▶ **TO DO**:
1: Reproduce the stretch of the Klosterman interview below from "MCEVERS: Many of" through "KLOSTERMAN: OK.", without changing a word.
2: Answer these questions from the Klosterman interview below:
(a) What is the title of Klosterman's new book?
(b) Which novel is cited as a work people didn't think much of when it was written?
(c) According to Klosterman, at what two occasions do you hear marching music?
3: Decide whether each statement agrees with the Klosterman interview below. For each, answer yes or no and quote the words that settle it.
(a) Neil Degrasse Tyson is among the people Klosterman interviewed.
(b) Klosterman is very worried about whether his predictions turn out right.
(c) Klosterman's thinking about rock began with jazz.

======== TEXT

KELLY MCEVERS, HOST:

What if everything we think that's important or interesting or relevant right now will be totally insignificant in the future? Or what if something we don't really appreciate today will be considered great in 200 years, like how people didn't think much of "Moby Dick" when it was written, but now we think it's pretty great? These are the questions that critic Chuck Klosterman asks in his new book. In it, he tries to predict how we will remember the present when it is the past. And he's not too worried about whether he's right or not.

CHUCK KLOSTERMAN: You know, I mean, that's kind of one of the upsides to writing a book like this. I mean, even if I am horribly wrong, of course, we'll all be dead.

MCEVERS: The new book is called "But What If We're Wrong?" I talked to him about it this week.

KLOSTERMAN: I kept thinking about the way that the history of ideas seems to suggest that virtually everything we fundamentally accept is going to seem absurd to people in 100 or 300 or 1,000 years. So what I tried to do was think about the present day using the criteria we use to think about, say, the 14th century because it doesn't seem the same as the criteria we use for looking at the culture, you know, in a normal, sort of everyday way.

MCEVERS: And so to do this, you got some help, right? You interview a lot of people.

KLOSTERMAN: I did, yeah.

MCEVERS: Many of them dudes - George Saunders, Jonathan Lethem, Neil Degrasse Tyson, Richard Linklater. And you asked them to talk about what will be remembered and how it will be remembered. You tackle literature, music, thought itself. I want to talk about a few of the different, you know, categories that you look at. And of course, I want to start with rock music.

KLOSTERMAN: OK.

MCEVERS: You're basically trying to figure out what rock will come to signify in the future. And what is your conclusion?

KLOSTERMAN: Well, it kind of started by thinking about John Philip Sousa and marching music. You know, everybody is familiar with marching music. It's very durable. You hear it on the Fourth of July and you hear it at college football games. And, you know, if somebody was making a movie about, you know, the late 19th century they could just put marching music in and it would immediately tell people this is the period we're dealing with. And I started thinking about the way it feels as though rock is rapidly receding from the culture. And there'll be a time when rock music will seem like marching music. And what happens with something like marching music as it ends up becoming defined by one person. It's like time marches forward and all the people who create something sort of fall by the wayside until there's eventually one individual. And then...

================
======== DATA SEGMENT

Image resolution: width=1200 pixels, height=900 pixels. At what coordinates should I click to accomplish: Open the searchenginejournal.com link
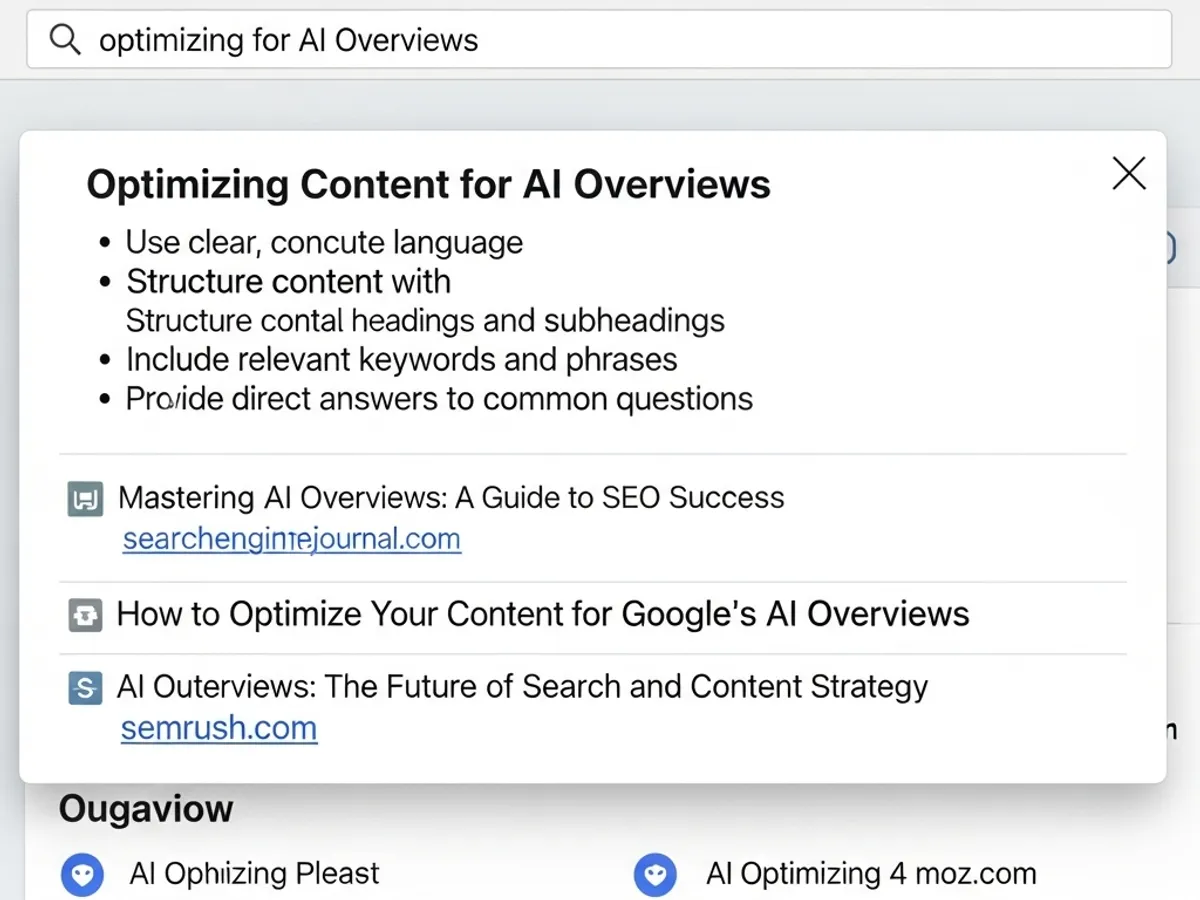[x=291, y=538]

================

▶ **SOLVED TASKS**:
1:
MCEVERS: Many of them dudes - George Saunders, Jonathan Lethem, Neil Degrasse Tyson, Richard Linklater. And you asked them to talk about what will be remembered and how it will be remembered. You tackle literature, music, thought itself. I want to talk about a few of the different, you know, categories that you look at. And of course, I want to start with rock music.

KLOSTERMAN: OK.

2:
(a) "But What If We're Wrong?"
(b) "Moby Dick"
(c) On the Fourth of July and at college football games.

3:
(a) Yes: "Many of them dudes - George Saunders, Jonathan Lethem, Neil Degrasse Tyson, Richard Linklater."
(b) No: "And he's not too worried about whether he's right or not."
(c) No: "it kind of started by thinking about John Philip Sousa and marching music."